The series does not attempt to be preachy or a lecture on morals; that’s the realm of the censors. What it does is present its characters so realistically that readers immediately identify with them; that’s what powerful writing does- it creates a personal connection between the reader and the story. The books portray the parents with a similar realism, revealing their human imperfections. It’s that raw truthfulness that has the ire of the censors.
Experimentation and thrill-seeking are a rite of passage for teens. For the IM girls this took shape in situations where one girl gets caught smoking pot, while another gets caught in bed with a boy.
Myracle argues that to engage teenagers you have to write honestly about them.
“Kids need to see their world reflected back to them. I’ve had many girls say ‘thank you for writing this’.”
But Myracle has received a steady stream of angry e-mails from parents who are irate over her bestselling series.
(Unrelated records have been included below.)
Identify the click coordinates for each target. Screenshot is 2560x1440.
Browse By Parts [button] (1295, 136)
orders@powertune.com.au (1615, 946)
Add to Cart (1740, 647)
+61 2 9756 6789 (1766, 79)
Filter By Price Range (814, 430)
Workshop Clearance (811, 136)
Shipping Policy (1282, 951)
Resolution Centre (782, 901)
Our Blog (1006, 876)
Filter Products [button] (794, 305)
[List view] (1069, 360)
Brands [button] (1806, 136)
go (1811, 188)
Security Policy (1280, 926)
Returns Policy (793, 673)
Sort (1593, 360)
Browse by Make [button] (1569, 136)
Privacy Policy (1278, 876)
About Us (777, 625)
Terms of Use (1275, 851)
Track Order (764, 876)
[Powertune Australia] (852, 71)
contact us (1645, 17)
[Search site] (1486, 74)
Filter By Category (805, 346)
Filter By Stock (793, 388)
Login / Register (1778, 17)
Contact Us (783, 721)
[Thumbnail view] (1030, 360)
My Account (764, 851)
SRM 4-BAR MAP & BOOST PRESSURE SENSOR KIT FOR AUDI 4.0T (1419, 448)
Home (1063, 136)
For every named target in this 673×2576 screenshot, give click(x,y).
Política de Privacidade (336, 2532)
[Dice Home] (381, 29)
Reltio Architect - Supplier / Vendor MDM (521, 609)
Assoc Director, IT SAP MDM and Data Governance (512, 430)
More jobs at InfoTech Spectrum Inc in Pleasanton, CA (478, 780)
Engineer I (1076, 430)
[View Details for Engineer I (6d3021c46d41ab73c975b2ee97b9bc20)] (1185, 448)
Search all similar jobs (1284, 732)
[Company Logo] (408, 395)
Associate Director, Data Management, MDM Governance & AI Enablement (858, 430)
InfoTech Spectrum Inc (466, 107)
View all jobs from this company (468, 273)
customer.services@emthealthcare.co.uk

What’s ironic is that the anger and offensive language used by these parents is sometimes worse than what is contained in the pages of her books.
Another of Myracle’s novels, Twelve, generated a flood of complaints and angry emails because the book, aimed at younger readers, describes a girl trying to figure out how to put in a tampon.
In an interview with the BBC, Myracle said, “It is so revealing to me the vituperativeness they address me with. They are angry.” A common e-mail reads: “What gives you the right to take away my child\’s innocence?”
Here are a few more examples:
“I find it absolutely amazing that you as a mother find it appropriate to inform young innocent minds of such things as thongs, French kissing, tampons, and erections.”
“Just because you were apparently a girl with loose morals early in life, doesn\’t give you the right to influence young girls to follow in your horrible footsteps.”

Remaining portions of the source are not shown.